A third man mentioned in this letter, Demetrius, followed the example of John and Gaius and Jesus in rejecting the idea that he had to be first. John told Gaius that the people spoke well of Demetrius, and even better than that, the truth of the Word of God spoke well of him, indicating that the pattern of Demetrius’s life was consistent with the teaching of the Bible and the life of Jesus himself.
Let’s think back to our questions above. Is it wrong to be a leader, to win a game, to come in first place? Certainly not. God expects us to do our very best with our time, talents, words and everything he’s entrusted to us. If he wants to exalt us to a position of first place, then by all means we should be grateful and use that platform as an opportunity to bless others and glorify him (think: Joseph as the second-in-command in Egypt).
What we must avoid is the obsession with being first. Here’s a simple principle to live by: do your best and leave the results up to God.
Had Diotrephes simply done this, he would have been a gracious host, learned from the traveling teachers, and supported their ministry (like Gaius did) so they could continue traveling and proclaiming the gospel. Instead, he robbed himself of the blessing because he wanted to be first.
John embeds four practical applications for us today in this short letter of 3 John. If we apply these principles to our life, we will follow in the way of Christ, realizing we don’t have to position ourself as first.
Principle #1 — Imitate that which is good. Walk in truth and love because God is your heavenly Father.
11 Dear friend, do not imitate what is evil, but what is good. The one who does good is of God; the one who does evil has not seen God.
Principle #2 — Pray for people. Pray that God will bless them in every way, and pray that they will accept his will and grace no matter what the circumstances of life may be.
2 Dear friend, I pray that you are prospering in every way and are in good health, just as your whole life is going well.
Principle #3 — Stay humble. Gaius and Demetrius stayed humble, but Diotrephes did not.

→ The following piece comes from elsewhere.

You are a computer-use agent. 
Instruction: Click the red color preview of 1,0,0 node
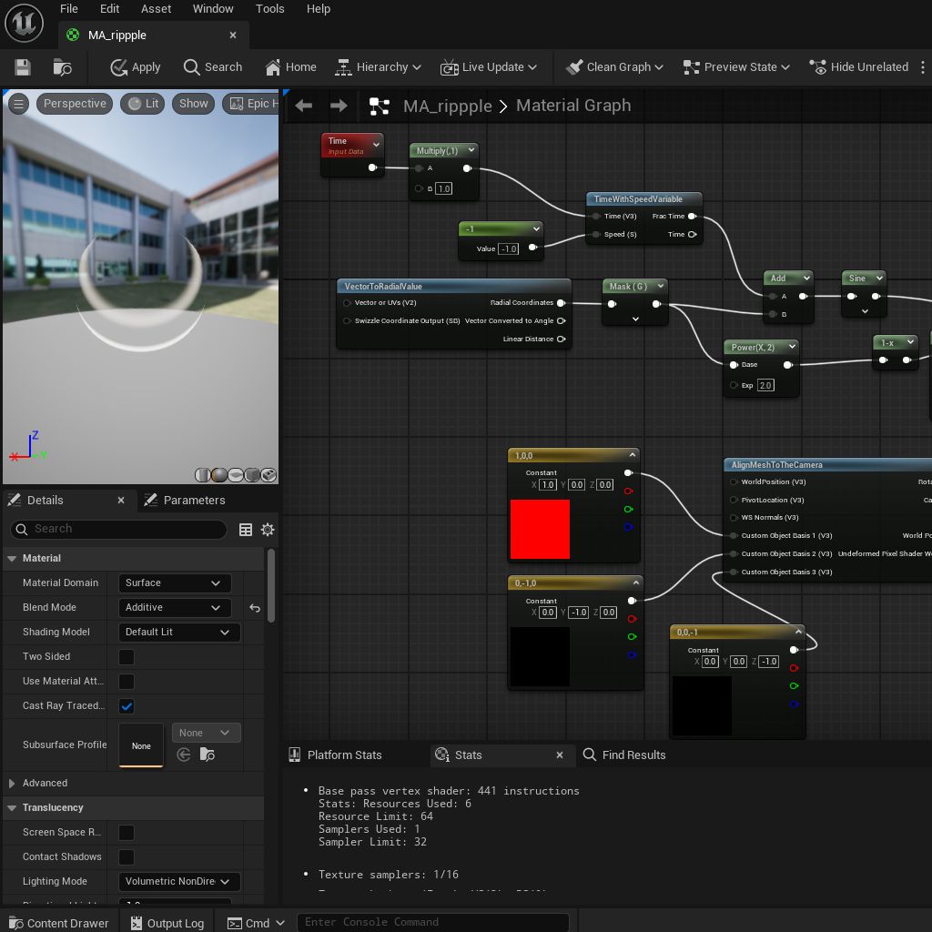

9 I wrote something to the church, but Diotrephes, who loves to have first place among them, does not receive our authority.
Principle #4 — Show hospitality. Be welcoming everywhere you go. Welcome people into your home. Show genuine Christian hospitality.
5 Dear friend, you are acting faithfully in whatever you do for the brothers and sisters, especially when they are strangers.
3 John 1:13-15
13 I have many things to write you, but I don’t want to write to you with pen and ink. 14 I hope to see you soon, and we will talk face to face. 15 Peace to you. The friends send you greetings. Greet the friends by name.